After the neatness and regularity of the hospital, the contrast of living at the Pension Gontran made an exceptionally strong impression of disorder on Sylvia. It vaguely recalled her life at Lillie Road with Mrs. Meares, as if she had dreamed that life over again in a nightmare: there was not even wanting to complete the comparison her short hair. Yet with all the grubbiness and discomfort of it she was glad to be with Mère Gontran, whose mind, long attuned to communion with animals, had gained thereby a simplicity and sincerity that communion with mankind could never have given to her. Like the body after long fasting, the mind after a long illness was peculiarly receptive, and Sylvia rejoiced at the opportunity to pause for a while before re-entering ordinary existence in order to contemplate the life of another lonely soul.

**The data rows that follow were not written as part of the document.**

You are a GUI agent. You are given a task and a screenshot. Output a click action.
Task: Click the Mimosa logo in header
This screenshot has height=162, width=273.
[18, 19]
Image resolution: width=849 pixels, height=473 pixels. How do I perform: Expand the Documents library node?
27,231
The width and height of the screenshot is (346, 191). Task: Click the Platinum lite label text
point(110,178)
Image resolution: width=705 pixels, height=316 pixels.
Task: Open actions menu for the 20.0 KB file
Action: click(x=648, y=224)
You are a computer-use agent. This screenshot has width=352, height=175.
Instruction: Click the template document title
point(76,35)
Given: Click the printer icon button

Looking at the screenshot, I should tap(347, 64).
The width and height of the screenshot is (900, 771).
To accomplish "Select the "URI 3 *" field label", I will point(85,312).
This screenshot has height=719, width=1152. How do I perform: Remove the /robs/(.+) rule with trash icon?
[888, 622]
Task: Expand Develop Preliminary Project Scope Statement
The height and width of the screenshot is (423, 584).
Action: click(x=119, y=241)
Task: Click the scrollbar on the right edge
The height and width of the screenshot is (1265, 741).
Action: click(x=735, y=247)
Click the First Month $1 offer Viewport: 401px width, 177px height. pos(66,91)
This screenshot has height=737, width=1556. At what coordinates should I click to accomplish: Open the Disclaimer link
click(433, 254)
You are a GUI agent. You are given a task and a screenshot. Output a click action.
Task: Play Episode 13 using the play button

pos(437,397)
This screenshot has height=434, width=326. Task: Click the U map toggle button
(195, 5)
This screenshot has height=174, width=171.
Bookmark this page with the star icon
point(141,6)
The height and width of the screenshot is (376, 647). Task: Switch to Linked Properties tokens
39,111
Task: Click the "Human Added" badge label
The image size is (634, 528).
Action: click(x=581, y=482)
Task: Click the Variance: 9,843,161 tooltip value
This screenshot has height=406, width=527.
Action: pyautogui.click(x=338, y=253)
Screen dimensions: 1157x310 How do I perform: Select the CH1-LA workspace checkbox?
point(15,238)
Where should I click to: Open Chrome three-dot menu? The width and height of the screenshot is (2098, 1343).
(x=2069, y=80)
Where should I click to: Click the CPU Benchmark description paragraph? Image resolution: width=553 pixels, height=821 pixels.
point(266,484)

The evening meal at the Pension Gontran was positively formal in comparison with the haphazard midday meal; Mère Gontran's three sons rarely put in an appearance, and the maid used to come in with set dishes and lay them on the table in such a close imitation of civilized behavior that Sylvia used to watch her movements with a fascinated admiration, as she might have watched the performance of an animal trained to wait at table. The table itself was never entirely covered with a white cloth, but that even half of it should be covered seemed miraculous after the kitchen table. The black-and-red checkered cloth that covered the dining-room table for the rest of the day was pushed back to form an undulating range of foothills, beyond which the relics of Mère Gontran's incomplete undertakings piled themselves in a mountainous disarray; stockings that ought to be mended, seedlings that ought to be planted out, garden tools that ought to be put away, packs of cards, almanacs, balls of wool, knitting-needles, flower-pots, photograph-frames, everything that had been momentarily picked up by Mère Gontran in the course of her restless day had taken refuge here. The dining-room itself was long, low, and dark, with a smell of bird-cages and withering geraniums; sometimes when Mère Gontran had managed to concentrate her mind long enough upon the trimming of a lamp, there would be a lamp with a shade like a draggled petticoat; more frequently the evening meal (dinner was too stringent a definition) was lighted by two candles, the wicks of which every five minutes assumed the form of large fiery flies' heads and danced up and down with delight like children who have dressed themselves up, until Mère Gontran attacked them with a weapon that was used indifferently as a nutcracker and a snuffer, but which had been designed by its maker to extract nails. Under these repeated assaults the candles themselves deliquesced and formed stalagmites and stalactites of grease, which she used to break off, roll up into balls, and drop on the floor, where they perplexed the greed of the various cats, whose tails, upright with an expectation of food, could dimly be seen waving in the shadows like seaweed.

On the first night of Sylvia's arrival she had been too tired to sit up with Mère Gontran and attend the conversation with her deceased husband, nor did the widow overpersuade her, because it was important to settle the future of her three sons by threatening Gontran with a visit to the Embassy, a threat that might disturb even his astral liberty. Sylvia gathered from Mère Gontran's account of the interview, next morning, that it had led to words, if the phrase might be used of communication by raps, and it seemed that the spirit had retired to sulk in some celestial nook as yet unvexed by earthly communications; his behavior as narrated by his wife reminded Sylvia of an irritated telephone subscriber.

"But he'll be sorry for it now," said Mère Gontran. "I'm expecting him to come and say so every moment."

Gontran, however, must have spent the day walking off his wife's ill-temper in a paradisal excursion with a kindred spirit, for nothing was heard of him, and she was left to her solitary gardening, as maybe often in life she had been left.

"I hope nothing's happened to Gontran," she said, gravely, when Sylvia and she sat down to the evening meal.

"Isn't the liability to accident rather reduced by getting rid of matter?" Sylvia suggested.

"Oh, I'm not worrying about a broken leg or anything like that," Mère Gontran explained. "But supposing he's reached another plane?"

"Ah, I hadn't thought of that."

"The communications get more difficult ever year since he died," the widow complained. "The first few months after his death, hardly five minutes used to pass without a word from him, and all night long he used to rap on the head of my bed, until James used to get quite fidgety." James was the bulldog who slept with Mère Gontran.